- **What you are asked to do**
Word for word, retype the first line of the records and every following line through the one containing "Image resolution: width=1127".

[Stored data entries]
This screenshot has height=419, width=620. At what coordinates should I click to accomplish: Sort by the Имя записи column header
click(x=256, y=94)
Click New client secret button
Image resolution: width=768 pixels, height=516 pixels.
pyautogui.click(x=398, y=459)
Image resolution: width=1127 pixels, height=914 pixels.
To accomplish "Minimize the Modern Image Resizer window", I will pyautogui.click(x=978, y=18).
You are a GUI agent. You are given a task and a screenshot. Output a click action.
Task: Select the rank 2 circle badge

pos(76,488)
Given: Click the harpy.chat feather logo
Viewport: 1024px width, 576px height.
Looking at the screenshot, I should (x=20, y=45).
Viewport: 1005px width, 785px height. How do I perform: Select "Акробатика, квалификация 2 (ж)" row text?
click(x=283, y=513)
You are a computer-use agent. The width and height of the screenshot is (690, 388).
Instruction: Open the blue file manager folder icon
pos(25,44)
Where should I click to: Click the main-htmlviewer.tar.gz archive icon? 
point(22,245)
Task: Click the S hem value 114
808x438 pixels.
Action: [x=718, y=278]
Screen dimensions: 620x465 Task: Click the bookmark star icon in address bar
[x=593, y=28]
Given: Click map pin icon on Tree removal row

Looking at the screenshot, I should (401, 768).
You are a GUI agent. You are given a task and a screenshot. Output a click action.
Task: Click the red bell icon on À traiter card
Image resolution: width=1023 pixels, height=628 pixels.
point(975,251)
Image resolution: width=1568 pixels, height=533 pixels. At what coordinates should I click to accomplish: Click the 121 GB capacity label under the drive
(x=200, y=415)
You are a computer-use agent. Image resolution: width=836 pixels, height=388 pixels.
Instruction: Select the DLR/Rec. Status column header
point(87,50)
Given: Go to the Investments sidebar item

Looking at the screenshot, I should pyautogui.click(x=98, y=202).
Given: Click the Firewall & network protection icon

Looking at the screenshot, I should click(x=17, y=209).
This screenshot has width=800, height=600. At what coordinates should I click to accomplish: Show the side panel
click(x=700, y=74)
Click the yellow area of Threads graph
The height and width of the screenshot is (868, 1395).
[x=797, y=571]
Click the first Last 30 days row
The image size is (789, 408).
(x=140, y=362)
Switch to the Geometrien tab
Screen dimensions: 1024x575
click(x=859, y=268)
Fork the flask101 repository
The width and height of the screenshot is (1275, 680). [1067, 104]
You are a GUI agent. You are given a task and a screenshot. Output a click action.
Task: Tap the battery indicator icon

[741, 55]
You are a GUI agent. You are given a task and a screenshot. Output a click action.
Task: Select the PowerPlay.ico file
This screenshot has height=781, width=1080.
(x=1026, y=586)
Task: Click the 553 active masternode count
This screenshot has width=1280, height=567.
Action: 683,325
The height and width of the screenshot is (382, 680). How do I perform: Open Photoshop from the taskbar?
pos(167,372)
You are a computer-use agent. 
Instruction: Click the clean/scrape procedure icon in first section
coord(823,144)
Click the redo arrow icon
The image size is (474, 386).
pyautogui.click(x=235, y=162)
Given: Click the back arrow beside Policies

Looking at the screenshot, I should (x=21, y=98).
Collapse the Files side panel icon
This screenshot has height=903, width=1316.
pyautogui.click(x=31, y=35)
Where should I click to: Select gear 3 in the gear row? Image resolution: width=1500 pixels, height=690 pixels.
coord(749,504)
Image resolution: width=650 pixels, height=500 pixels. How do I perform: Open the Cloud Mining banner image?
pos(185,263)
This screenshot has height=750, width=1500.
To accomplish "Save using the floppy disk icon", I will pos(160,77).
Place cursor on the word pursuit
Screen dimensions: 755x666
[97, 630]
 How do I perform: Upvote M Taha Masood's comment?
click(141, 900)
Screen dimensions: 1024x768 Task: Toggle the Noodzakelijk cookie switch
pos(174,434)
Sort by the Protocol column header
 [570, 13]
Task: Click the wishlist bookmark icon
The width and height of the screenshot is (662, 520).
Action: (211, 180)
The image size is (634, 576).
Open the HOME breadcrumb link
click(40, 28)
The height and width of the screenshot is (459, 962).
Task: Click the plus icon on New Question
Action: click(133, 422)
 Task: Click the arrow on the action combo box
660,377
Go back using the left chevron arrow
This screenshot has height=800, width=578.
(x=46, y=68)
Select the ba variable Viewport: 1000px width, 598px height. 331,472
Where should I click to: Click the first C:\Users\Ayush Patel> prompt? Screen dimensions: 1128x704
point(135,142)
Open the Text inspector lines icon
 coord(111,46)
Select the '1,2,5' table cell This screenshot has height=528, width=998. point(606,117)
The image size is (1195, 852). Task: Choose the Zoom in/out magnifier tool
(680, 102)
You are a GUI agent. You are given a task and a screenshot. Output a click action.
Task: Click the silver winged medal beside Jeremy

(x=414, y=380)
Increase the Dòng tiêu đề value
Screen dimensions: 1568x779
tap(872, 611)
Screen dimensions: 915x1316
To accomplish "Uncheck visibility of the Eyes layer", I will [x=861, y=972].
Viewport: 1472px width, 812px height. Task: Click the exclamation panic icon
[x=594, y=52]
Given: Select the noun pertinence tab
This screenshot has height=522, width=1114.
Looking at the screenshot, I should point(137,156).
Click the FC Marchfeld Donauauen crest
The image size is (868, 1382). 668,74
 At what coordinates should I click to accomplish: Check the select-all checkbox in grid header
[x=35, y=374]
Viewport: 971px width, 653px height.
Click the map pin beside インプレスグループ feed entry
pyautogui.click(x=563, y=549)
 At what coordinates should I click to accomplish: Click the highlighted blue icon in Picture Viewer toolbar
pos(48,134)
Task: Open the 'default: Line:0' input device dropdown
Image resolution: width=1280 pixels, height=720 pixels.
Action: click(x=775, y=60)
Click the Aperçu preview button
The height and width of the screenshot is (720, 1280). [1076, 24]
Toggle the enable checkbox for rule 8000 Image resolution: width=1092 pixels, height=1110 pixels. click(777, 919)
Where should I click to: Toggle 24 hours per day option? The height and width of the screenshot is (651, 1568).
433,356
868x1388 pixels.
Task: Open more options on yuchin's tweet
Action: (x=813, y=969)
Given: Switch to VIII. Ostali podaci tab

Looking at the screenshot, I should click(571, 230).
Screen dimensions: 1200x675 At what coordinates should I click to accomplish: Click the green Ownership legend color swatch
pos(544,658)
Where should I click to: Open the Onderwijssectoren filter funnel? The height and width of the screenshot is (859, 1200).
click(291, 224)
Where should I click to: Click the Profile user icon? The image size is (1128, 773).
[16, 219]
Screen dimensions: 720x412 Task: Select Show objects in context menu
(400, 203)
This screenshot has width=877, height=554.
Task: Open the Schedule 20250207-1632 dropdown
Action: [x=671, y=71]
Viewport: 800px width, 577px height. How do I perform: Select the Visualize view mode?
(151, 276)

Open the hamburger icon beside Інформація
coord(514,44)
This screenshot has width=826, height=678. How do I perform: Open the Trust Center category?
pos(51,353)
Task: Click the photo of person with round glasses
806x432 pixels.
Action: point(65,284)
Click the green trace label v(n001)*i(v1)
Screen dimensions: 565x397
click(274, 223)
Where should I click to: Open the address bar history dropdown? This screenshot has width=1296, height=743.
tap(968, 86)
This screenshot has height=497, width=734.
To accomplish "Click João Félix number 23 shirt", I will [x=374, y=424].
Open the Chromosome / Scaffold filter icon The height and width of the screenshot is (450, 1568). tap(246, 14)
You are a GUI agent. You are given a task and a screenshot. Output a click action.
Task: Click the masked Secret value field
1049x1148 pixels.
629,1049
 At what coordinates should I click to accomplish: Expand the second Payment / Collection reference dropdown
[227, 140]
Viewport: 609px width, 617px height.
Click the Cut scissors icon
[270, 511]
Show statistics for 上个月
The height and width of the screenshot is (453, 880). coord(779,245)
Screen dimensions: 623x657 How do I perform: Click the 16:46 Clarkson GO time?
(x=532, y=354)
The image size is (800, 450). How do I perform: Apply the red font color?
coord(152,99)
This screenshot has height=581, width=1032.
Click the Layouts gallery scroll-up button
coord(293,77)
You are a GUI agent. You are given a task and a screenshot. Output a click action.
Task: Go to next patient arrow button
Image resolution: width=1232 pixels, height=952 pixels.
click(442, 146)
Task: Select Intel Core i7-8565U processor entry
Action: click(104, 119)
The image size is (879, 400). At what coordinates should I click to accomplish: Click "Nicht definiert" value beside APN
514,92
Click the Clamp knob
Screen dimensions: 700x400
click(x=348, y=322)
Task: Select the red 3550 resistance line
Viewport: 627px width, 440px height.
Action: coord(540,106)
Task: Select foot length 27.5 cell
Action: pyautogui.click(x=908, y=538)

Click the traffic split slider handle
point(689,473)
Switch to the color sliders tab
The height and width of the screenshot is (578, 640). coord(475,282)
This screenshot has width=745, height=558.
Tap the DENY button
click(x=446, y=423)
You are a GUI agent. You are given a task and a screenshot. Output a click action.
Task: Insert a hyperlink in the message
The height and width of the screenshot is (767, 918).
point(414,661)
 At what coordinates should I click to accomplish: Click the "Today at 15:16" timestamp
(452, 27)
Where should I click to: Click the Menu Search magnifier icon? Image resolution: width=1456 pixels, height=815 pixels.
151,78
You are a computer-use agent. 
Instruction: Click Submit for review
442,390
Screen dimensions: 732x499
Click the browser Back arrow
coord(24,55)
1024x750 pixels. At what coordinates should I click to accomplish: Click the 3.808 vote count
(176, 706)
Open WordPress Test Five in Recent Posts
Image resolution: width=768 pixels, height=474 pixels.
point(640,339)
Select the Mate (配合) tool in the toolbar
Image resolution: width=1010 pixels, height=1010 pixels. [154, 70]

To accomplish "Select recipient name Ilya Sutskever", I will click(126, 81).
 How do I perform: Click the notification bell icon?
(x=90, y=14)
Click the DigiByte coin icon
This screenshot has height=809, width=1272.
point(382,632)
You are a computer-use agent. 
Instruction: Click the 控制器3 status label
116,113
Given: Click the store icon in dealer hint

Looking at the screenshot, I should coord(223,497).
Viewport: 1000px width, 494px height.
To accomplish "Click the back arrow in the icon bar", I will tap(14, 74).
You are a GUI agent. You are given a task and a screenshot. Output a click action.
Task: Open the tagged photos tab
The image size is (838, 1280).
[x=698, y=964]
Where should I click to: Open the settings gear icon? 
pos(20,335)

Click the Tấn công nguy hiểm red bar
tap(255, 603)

- **Expected answer**
This screenshot has height=419, width=620. At what coordinates should I click to accomplish: Sort by the Имя записи column header
click(x=256, y=94)
Click New client secret button
Image resolution: width=768 pixels, height=516 pixels.
pyautogui.click(x=398, y=459)
Image resolution: width=1127 pixels, height=914 pixels.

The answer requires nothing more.